• TASK INSTRUCTIONS:
Reproduce each of the items below word for word, keeping their order.

• INPUT RECORDS:
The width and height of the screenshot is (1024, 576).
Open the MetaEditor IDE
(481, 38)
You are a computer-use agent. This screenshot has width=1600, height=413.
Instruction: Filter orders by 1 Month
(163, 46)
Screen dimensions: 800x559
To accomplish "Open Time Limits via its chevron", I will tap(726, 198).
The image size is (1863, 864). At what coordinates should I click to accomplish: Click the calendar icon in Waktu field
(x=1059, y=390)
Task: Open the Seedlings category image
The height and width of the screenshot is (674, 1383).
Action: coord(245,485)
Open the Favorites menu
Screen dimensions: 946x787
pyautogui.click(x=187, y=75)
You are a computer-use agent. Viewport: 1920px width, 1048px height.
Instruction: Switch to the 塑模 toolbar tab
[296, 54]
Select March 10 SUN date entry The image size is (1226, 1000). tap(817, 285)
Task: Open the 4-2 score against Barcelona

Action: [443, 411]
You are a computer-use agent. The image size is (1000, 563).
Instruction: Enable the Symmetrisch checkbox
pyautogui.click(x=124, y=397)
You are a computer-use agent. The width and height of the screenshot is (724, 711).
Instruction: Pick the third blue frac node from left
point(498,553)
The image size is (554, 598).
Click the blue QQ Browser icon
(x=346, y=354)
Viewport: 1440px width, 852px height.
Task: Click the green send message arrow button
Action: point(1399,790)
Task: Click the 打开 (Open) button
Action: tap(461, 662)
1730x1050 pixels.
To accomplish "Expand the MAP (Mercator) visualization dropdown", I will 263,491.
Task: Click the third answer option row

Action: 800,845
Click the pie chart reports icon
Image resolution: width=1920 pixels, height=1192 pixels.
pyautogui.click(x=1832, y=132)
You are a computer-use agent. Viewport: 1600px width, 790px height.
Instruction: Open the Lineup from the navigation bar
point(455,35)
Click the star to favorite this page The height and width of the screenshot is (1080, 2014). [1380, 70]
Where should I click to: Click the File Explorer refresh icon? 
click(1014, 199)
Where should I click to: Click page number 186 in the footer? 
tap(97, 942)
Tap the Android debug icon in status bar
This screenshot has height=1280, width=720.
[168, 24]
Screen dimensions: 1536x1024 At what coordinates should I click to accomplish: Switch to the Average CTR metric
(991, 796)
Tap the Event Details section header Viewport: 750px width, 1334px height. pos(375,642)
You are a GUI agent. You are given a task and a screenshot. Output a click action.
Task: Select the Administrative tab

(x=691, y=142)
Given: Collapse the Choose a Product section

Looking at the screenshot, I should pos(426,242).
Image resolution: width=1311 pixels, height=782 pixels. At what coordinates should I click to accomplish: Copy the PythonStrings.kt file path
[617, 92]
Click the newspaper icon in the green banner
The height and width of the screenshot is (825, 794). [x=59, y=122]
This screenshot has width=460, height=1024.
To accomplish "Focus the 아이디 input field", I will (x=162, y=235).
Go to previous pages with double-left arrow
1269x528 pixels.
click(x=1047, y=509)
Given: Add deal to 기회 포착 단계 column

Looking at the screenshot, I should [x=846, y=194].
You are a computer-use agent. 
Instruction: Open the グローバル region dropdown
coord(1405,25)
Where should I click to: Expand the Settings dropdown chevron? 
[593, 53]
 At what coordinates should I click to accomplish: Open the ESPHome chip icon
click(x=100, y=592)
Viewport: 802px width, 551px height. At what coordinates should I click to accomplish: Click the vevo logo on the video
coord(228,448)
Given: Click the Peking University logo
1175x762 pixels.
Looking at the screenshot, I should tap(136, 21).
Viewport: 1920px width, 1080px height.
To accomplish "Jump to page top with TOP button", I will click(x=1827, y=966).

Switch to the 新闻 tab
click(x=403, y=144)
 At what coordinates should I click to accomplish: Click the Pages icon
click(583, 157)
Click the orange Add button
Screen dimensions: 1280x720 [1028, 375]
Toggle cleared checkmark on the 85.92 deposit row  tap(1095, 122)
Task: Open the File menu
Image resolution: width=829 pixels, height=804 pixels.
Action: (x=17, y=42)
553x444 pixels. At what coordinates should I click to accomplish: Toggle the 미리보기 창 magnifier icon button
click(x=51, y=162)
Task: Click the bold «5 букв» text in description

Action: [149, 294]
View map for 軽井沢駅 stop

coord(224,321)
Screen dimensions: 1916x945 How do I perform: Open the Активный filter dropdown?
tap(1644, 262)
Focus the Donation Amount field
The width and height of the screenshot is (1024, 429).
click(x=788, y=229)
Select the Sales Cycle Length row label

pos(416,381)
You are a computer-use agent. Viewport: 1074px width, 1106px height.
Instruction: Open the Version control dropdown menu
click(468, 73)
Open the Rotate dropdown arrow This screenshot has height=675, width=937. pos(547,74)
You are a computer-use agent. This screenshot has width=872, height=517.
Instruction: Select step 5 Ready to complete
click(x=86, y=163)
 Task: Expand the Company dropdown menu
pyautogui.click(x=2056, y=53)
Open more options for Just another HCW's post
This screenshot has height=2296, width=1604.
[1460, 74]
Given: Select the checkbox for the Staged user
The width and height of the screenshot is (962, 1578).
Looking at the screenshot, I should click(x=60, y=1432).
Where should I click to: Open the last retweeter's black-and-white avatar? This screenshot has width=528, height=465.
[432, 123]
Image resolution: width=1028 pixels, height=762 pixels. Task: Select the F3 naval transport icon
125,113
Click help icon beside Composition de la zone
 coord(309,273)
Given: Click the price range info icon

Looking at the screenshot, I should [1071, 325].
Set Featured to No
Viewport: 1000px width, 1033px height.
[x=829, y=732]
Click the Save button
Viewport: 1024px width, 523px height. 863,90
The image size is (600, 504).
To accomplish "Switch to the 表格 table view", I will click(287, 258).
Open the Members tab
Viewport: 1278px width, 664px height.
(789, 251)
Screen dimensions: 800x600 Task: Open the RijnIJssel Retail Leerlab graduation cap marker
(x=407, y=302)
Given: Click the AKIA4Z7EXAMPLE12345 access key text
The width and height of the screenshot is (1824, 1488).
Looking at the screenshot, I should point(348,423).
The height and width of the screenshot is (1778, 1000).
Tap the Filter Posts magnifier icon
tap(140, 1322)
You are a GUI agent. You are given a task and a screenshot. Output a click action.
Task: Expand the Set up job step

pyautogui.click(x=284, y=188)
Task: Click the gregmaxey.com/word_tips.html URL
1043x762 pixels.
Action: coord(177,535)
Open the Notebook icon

• RESPONSE TO THIS EXERCISE:
The width and height of the screenshot is (1024, 576).
Open the MetaEditor IDE
(481, 38)
You are a computer-use agent. This screenshot has width=1600, height=413.
Instruction: Filter orders by 1 Month
(163, 46)
Screen dimensions: 800x559
To accomplish "Open Time Limits via its chevron", I will tap(726, 198).
The image size is (1863, 864). At what coordinates should I click to accomplish: Click the calendar icon in Waktu field
(x=1059, y=390)
Task: Open the Seedlings category image
The height and width of the screenshot is (674, 1383).
Action: coord(245,485)
Open the Favorites menu
Screen dimensions: 946x787
pyautogui.click(x=187, y=75)
You are a computer-use agent. Viewport: 1920px width, 1048px height.
Instruction: Switch to the 塑模 toolbar tab
[296, 54]
Select March 10 SUN date entry The image size is (1226, 1000). tap(817, 285)
Task: Open the 4-2 score against Barcelona

Action: [443, 411]
You are a computer-use agent. The image size is (1000, 563).
Instruction: Enable the Symmetrisch checkbox
pyautogui.click(x=124, y=397)
You are a computer-use agent. The width and height of the screenshot is (724, 711).
Instruction: Pick the third blue frac node from left
point(498,553)
The image size is (554, 598).
Click the blue QQ Browser icon
(x=346, y=354)
Viewport: 1440px width, 852px height.
Task: Click the green send message arrow button
Action: point(1399,790)
Task: Click the 打开 (Open) button
Action: tap(461, 662)
1730x1050 pixels.
To accomplish "Expand the MAP (Mercator) visualization dropdown", I will 263,491.
Task: Click the third answer option row

Action: 800,845
Click the pie chart reports icon
Image resolution: width=1920 pixels, height=1192 pixels.
pyautogui.click(x=1832, y=132)
You are a computer-use agent. Viewport: 1600px width, 790px height.
Instruction: Open the Lineup from the navigation bar
point(455,35)
Click the star to favorite this page The height and width of the screenshot is (1080, 2014). [1380, 70]
Where should I click to: Click the File Explorer refresh icon? 
click(1014, 199)
Where should I click to: Click page number 186 in the footer? 
tap(97, 942)
Tap the Android debug icon in status bar
This screenshot has height=1280, width=720.
[168, 24]
Screen dimensions: 1536x1024 At what coordinates should I click to accomplish: Switch to the Average CTR metric
(991, 796)
Tap the Event Details section header Viewport: 750px width, 1334px height. pos(375,642)
You are a GUI agent. You are given a task and a screenshot. Output a click action.
Task: Select the Administrative tab

(x=691, y=142)
Given: Collapse the Choose a Product section

Looking at the screenshot, I should pos(426,242).
Image resolution: width=1311 pixels, height=782 pixels. At what coordinates should I click to accomplish: Copy the PythonStrings.kt file path
[617, 92]
Click the newspaper icon in the green banner
The height and width of the screenshot is (825, 794). [x=59, y=122]
This screenshot has width=460, height=1024.
To accomplish "Focus the 아이디 input field", I will (x=162, y=235).
Go to previous pages with double-left arrow
1269x528 pixels.
click(x=1047, y=509)
Given: Add deal to 기회 포착 단계 column

Looking at the screenshot, I should [x=846, y=194].
You are a computer-use agent. 
Instruction: Open the グローバル region dropdown
coord(1405,25)
Where should I click to: Expand the Settings dropdown chevron? 
[593, 53]
 At what coordinates should I click to accomplish: Open the ESPHome chip icon
click(x=100, y=592)
Viewport: 802px width, 551px height. At what coordinates should I click to accomplish: Click the vevo logo on the video
coord(228,448)
Given: Click the Peking University logo
1175x762 pixels.
Looking at the screenshot, I should tap(136, 21).
Viewport: 1920px width, 1080px height.
To accomplish "Jump to page top with TOP button", I will click(x=1827, y=966).

Switch to the 新闻 tab
click(x=403, y=144)
 At what coordinates should I click to accomplish: Click the Pages icon
click(583, 157)
Click the orange Add button
Screen dimensions: 1280x720 [1028, 375]
Toggle cleared checkmark on the 85.92 deposit row  tap(1095, 122)
Task: Open the File menu
Image resolution: width=829 pixels, height=804 pixels.
Action: (x=17, y=42)
553x444 pixels. At what coordinates should I click to accomplish: Toggle the 미리보기 창 magnifier icon button
click(x=51, y=162)
Task: Click the bold «5 букв» text in description

Action: [149, 294]
View map for 軽井沢駅 stop

coord(224,321)
Screen dimensions: 1916x945 How do I perform: Open the Активный filter dropdown?
tap(1644, 262)
Focus the Donation Amount field
The width and height of the screenshot is (1024, 429).
click(x=788, y=229)
Select the Sales Cycle Length row label

pos(416,381)
You are a computer-use agent. Viewport: 1074px width, 1106px height.
Instruction: Open the Version control dropdown menu
click(468, 73)
Open the Rotate dropdown arrow This screenshot has height=675, width=937. pos(547,74)
You are a computer-use agent. This screenshot has width=872, height=517.
Instruction: Select step 5 Ready to complete
click(x=86, y=163)
 Task: Expand the Company dropdown menu
pyautogui.click(x=2056, y=53)
Open more options for Just another HCW's post
This screenshot has height=2296, width=1604.
[1460, 74]
Given: Select the checkbox for the Staged user
The width and height of the screenshot is (962, 1578).
Looking at the screenshot, I should click(x=60, y=1432).
Where should I click to: Open the last retweeter's black-and-white avatar? This screenshot has width=528, height=465.
[432, 123]
Image resolution: width=1028 pixels, height=762 pixels. Task: Select the F3 naval transport icon
125,113
Click help icon beside Composition de la zone
 coord(309,273)
Given: Click the price range info icon

Looking at the screenshot, I should [1071, 325].
Set Featured to No
Viewport: 1000px width, 1033px height.
[x=829, y=732]
Click the Save button
Viewport: 1024px width, 523px height. 863,90
The image size is (600, 504).
To accomplish "Switch to the 表格 table view", I will click(287, 258).
Open the Members tab
Viewport: 1278px width, 664px height.
(789, 251)
Screen dimensions: 800x600 Task: Open the RijnIJssel Retail Leerlab graduation cap marker
(x=407, y=302)
Given: Click the AKIA4Z7EXAMPLE12345 access key text
The width and height of the screenshot is (1824, 1488).
Looking at the screenshot, I should point(348,423).
The height and width of the screenshot is (1778, 1000).
Tap the Filter Posts magnifier icon
tap(140, 1322)
You are a GUI agent. You are given a task and a screenshot. Output a click action.
Task: Expand the Set up job step

pyautogui.click(x=284, y=188)
Task: Click the gregmaxey.com/word_tips.html URL
1043x762 pixels.
Action: coord(177,535)
Open the Notebook icon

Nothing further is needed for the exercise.